GIVEN RECORDS =
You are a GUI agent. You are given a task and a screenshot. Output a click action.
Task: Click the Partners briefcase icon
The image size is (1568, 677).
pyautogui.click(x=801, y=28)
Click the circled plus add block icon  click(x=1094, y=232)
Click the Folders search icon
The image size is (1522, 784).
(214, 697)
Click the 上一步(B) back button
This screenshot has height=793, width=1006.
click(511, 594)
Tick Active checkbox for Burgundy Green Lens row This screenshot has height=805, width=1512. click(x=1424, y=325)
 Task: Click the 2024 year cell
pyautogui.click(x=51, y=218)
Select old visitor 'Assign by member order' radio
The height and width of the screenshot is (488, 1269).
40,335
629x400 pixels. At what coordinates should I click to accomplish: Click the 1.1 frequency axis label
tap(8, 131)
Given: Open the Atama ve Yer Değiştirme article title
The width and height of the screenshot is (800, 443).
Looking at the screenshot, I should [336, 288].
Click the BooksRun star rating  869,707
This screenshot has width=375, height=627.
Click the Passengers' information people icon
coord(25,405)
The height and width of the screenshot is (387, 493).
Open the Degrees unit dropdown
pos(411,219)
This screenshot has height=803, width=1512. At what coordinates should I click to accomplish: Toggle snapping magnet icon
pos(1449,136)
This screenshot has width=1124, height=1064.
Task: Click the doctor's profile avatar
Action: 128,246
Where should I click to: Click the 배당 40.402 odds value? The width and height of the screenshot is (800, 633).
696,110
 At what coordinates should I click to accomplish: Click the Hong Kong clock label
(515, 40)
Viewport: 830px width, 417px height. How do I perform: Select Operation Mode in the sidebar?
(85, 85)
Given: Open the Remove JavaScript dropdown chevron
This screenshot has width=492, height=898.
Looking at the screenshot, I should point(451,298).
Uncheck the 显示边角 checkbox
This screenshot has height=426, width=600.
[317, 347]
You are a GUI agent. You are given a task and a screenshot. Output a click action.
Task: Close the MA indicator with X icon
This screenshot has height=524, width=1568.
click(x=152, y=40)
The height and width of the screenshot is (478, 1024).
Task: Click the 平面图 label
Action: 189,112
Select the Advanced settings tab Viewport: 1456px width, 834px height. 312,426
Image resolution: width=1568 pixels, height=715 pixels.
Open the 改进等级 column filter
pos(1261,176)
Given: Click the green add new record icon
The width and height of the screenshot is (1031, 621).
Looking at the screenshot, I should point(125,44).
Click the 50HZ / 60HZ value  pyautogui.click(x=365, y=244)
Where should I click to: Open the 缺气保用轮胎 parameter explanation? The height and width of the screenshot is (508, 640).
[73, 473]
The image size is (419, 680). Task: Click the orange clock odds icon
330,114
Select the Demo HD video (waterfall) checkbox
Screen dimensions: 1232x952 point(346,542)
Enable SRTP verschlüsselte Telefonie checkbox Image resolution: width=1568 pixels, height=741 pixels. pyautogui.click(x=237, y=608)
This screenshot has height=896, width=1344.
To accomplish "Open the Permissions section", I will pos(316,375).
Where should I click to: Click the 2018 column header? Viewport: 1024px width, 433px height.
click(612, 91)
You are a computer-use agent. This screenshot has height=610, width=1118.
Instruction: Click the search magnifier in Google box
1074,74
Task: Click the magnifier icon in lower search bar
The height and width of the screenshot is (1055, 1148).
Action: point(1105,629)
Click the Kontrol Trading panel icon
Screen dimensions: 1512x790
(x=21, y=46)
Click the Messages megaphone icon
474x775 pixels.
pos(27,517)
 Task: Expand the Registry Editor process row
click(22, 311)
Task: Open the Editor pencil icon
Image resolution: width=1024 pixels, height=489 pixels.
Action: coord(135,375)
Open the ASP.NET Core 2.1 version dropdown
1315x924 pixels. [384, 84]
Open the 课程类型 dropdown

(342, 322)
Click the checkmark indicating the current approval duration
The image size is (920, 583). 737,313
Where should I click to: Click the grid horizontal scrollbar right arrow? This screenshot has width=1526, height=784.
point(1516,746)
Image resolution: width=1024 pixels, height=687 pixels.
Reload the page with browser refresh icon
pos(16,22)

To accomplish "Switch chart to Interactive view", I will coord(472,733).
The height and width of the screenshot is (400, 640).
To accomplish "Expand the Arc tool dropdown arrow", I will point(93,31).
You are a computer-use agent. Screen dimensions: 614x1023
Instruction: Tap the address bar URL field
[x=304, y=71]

EXERCISE AIM = Among the entries above, how many lines include the word "computer"? Give the number with no comment.

EXERCISE ANSWER = 2